# Given text

When you wake up, do you feel fabulous?

 

 Unusual question, isn't it?  If I had to boil it down to one concept that has made NTI therapy successful, it's the acknowledgement that most chronic headache sufferers don't/won't admit that most every morning upon waking, they have some degree of headache.  

They've seen plenty of doctors for their headaches.  They're asked, "When you get your worst headaches...", and "What makes your headache worse?", or "How many times per week/month do you get your worst headaches?".    Rarely, if ever, is a headache sufferer asked, "Exactly when DON'T you have some degree of headache, even the slightest?". 

There are two simple questions to ask in a interview of a headache patient.

Question 1:  On a scale of 0-10, with 10 being the worst headache pain you could imagine, and 0 being no pain at all, how many mornings per week do you wake with a ZERO, that is, you fee fabulous?

# Source data

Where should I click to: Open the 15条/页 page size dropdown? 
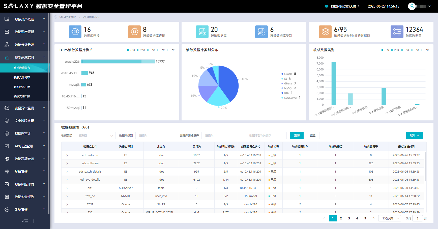point(390,218)
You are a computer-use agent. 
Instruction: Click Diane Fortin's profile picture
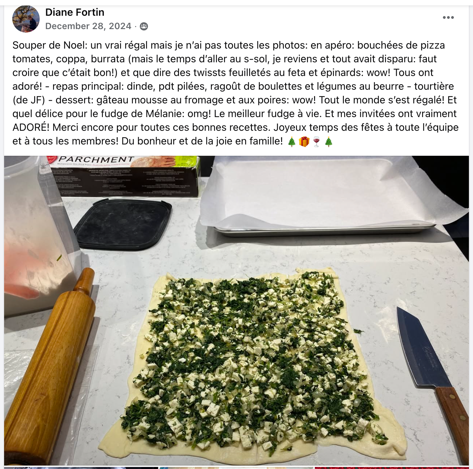click(26, 19)
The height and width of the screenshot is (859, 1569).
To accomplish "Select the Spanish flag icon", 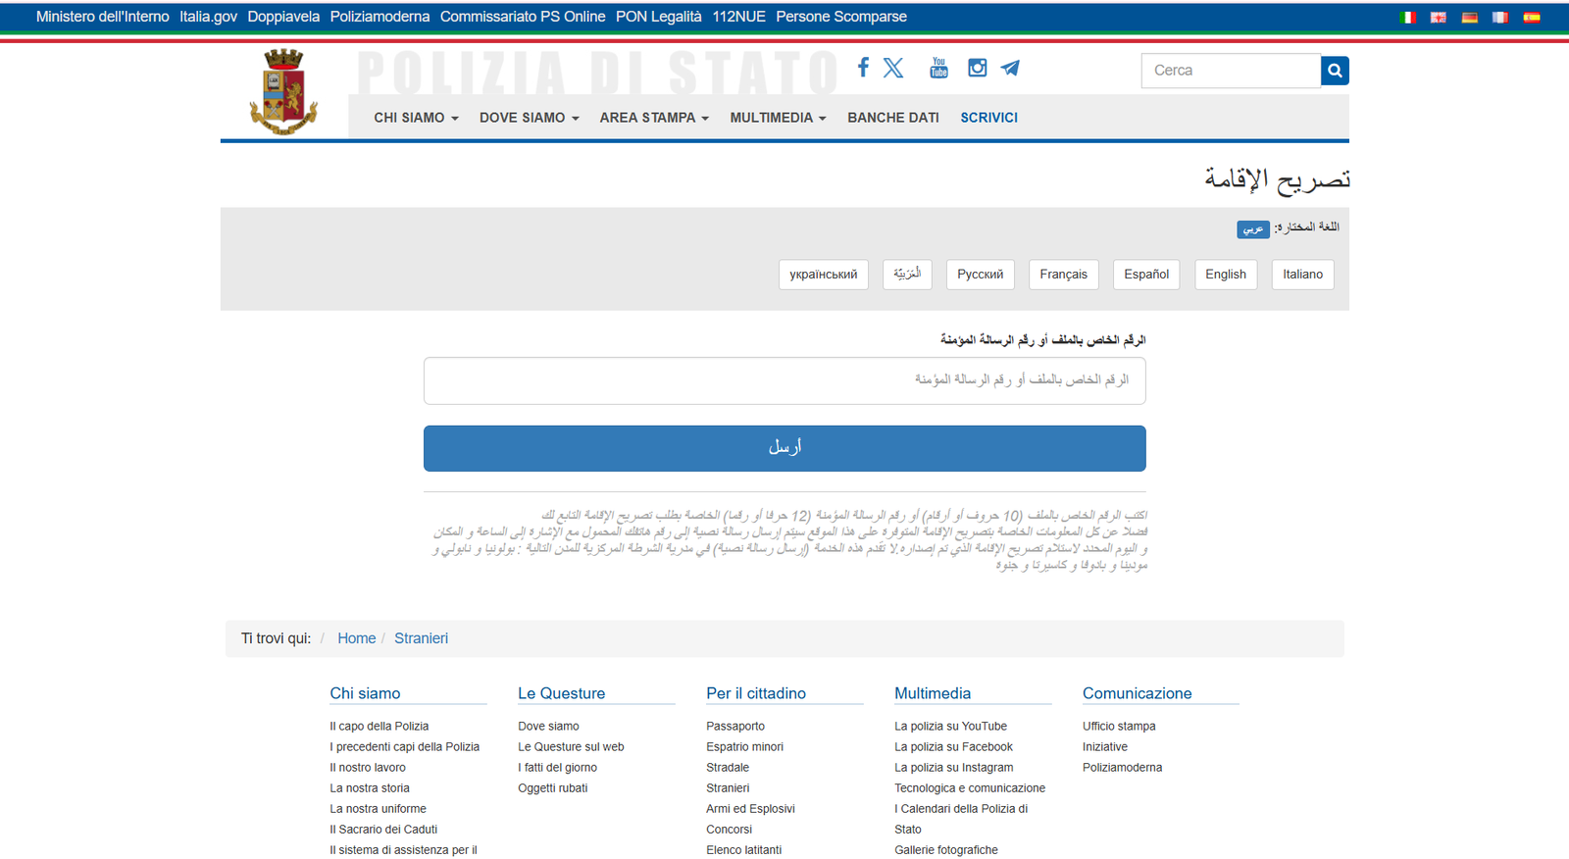I will (1531, 18).
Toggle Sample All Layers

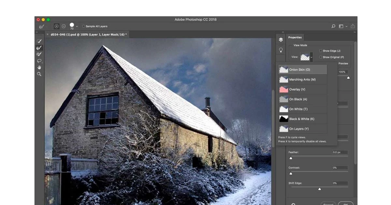click(x=84, y=26)
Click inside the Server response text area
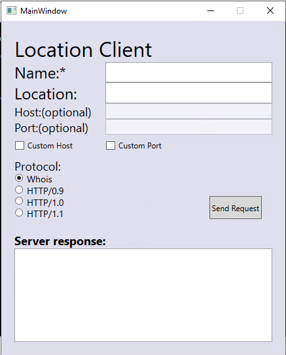The height and width of the screenshot is (355, 286). pos(143,295)
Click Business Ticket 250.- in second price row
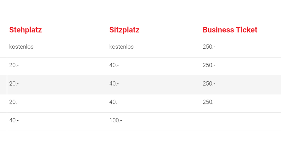 (x=209, y=65)
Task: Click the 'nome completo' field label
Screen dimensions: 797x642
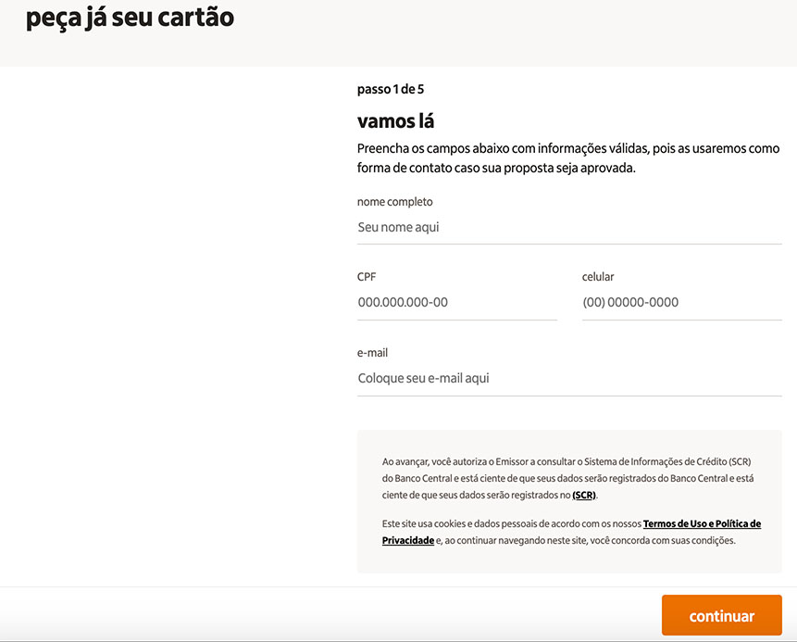Action: pos(394,201)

# Brief
Retype the part of the headache text that opens with the words containing "When you wake" and closes with "degree of headache.". The listing has nothing to do with the headache text.

# Solution
When you wake up, do you feel fabulous?

 

 Unusual question, isn't it?  If I had to boil it down to one concept that has made NTI therapy successful, it's the acknowledgement that most chronic headache sufferers don't/won't admit that most every morning upon waking, they have some degree of headache.